## TASK GOAL:
Give back all of the data exactly. Leave nothing out.

╔══

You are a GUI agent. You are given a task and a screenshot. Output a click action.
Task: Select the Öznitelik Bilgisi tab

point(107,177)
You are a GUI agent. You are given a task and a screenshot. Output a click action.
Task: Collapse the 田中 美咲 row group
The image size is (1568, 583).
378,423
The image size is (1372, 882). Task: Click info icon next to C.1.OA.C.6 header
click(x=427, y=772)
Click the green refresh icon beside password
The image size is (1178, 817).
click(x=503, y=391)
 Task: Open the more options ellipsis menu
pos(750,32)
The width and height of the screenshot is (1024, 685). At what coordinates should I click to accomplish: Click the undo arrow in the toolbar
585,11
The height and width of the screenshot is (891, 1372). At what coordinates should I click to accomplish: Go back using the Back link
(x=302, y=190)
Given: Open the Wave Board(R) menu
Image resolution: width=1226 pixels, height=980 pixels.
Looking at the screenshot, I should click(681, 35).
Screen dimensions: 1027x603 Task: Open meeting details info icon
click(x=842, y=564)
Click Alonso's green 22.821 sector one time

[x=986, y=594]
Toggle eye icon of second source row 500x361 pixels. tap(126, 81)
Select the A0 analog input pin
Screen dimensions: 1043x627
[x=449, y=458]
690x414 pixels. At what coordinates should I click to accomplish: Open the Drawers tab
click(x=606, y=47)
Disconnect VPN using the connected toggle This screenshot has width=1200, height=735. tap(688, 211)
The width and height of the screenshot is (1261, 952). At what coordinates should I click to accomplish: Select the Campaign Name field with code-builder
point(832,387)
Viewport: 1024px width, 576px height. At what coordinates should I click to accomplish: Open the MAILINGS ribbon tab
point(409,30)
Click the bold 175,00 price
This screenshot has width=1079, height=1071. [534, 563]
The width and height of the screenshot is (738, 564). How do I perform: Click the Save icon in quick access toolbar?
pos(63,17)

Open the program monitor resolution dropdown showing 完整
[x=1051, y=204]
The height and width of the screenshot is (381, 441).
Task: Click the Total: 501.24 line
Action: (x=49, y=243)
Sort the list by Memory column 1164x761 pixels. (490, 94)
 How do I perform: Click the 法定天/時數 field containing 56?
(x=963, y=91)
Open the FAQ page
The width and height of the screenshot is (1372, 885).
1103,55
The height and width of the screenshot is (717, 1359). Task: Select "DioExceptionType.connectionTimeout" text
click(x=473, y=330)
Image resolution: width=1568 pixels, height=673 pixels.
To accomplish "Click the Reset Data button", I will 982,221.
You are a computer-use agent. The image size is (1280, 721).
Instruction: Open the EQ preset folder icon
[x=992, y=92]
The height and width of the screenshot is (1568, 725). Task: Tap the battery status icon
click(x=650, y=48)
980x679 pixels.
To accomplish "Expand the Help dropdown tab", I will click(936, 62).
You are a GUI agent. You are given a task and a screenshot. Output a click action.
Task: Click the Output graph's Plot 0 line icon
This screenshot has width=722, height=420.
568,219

╚══

## EXERCISE SOLUTION:
You are a GUI agent. You are given a task and a screenshot. Output a click action.
Task: Select the Öznitelik Bilgisi tab

point(107,177)
You are a GUI agent. You are given a task and a screenshot. Output a click action.
Task: Collapse the 田中 美咲 row group
The image size is (1568, 583).
378,423
The image size is (1372, 882). Task: Click info icon next to C.1.OA.C.6 header
click(x=427, y=772)
Click the green refresh icon beside password
The image size is (1178, 817).
click(x=503, y=391)
 Task: Open the more options ellipsis menu
pos(750,32)
The width and height of the screenshot is (1024, 685). At what coordinates should I click to accomplish: Click the undo arrow in the toolbar
585,11
The height and width of the screenshot is (891, 1372). At what coordinates should I click to accomplish: Go back using the Back link
(x=302, y=190)
Given: Open the Wave Board(R) menu
Image resolution: width=1226 pixels, height=980 pixels.
Looking at the screenshot, I should click(681, 35).
Screen dimensions: 1027x603 Task: Open meeting details info icon
click(x=842, y=564)
Click Alonso's green 22.821 sector one time

[x=986, y=594]
Toggle eye icon of second source row 500x361 pixels. tap(126, 81)
Select the A0 analog input pin
Screen dimensions: 1043x627
[x=449, y=458]
690x414 pixels. At what coordinates should I click to accomplish: Open the Drawers tab
click(x=606, y=47)
Disconnect VPN using the connected toggle This screenshot has width=1200, height=735. tap(688, 211)
The width and height of the screenshot is (1261, 952). At what coordinates should I click to accomplish: Select the Campaign Name field with code-builder
point(832,387)
Viewport: 1024px width, 576px height. At what coordinates should I click to accomplish: Open the MAILINGS ribbon tab
point(409,30)
Click the bold 175,00 price
This screenshot has width=1079, height=1071. [534, 563]
The width and height of the screenshot is (738, 564). How do I perform: Click the Save icon in quick access toolbar?
pos(63,17)

Open the program monitor resolution dropdown showing 完整
[x=1051, y=204]
The height and width of the screenshot is (381, 441).
Task: Click the Total: 501.24 line
Action: (x=49, y=243)
Sort the list by Memory column 1164x761 pixels. (490, 94)
 How do I perform: Click the 法定天/時數 field containing 56?
(x=963, y=91)
Open the FAQ page
The width and height of the screenshot is (1372, 885).
1103,55
The height and width of the screenshot is (717, 1359). Task: Select "DioExceptionType.connectionTimeout" text
click(x=473, y=330)
Image resolution: width=1568 pixels, height=673 pixels.
To accomplish "Click the Reset Data button", I will 982,221.
You are a computer-use agent. The image size is (1280, 721).
Instruction: Open the EQ preset folder icon
[x=992, y=92]
The height and width of the screenshot is (1568, 725). Task: Tap the battery status icon
click(x=650, y=48)
980x679 pixels.
To accomplish "Expand the Help dropdown tab", I will click(936, 62).
You are a GUI agent. You are given a task and a screenshot. Output a click action.
Task: Click the Output graph's Plot 0 line icon
This screenshot has width=722, height=420.
568,219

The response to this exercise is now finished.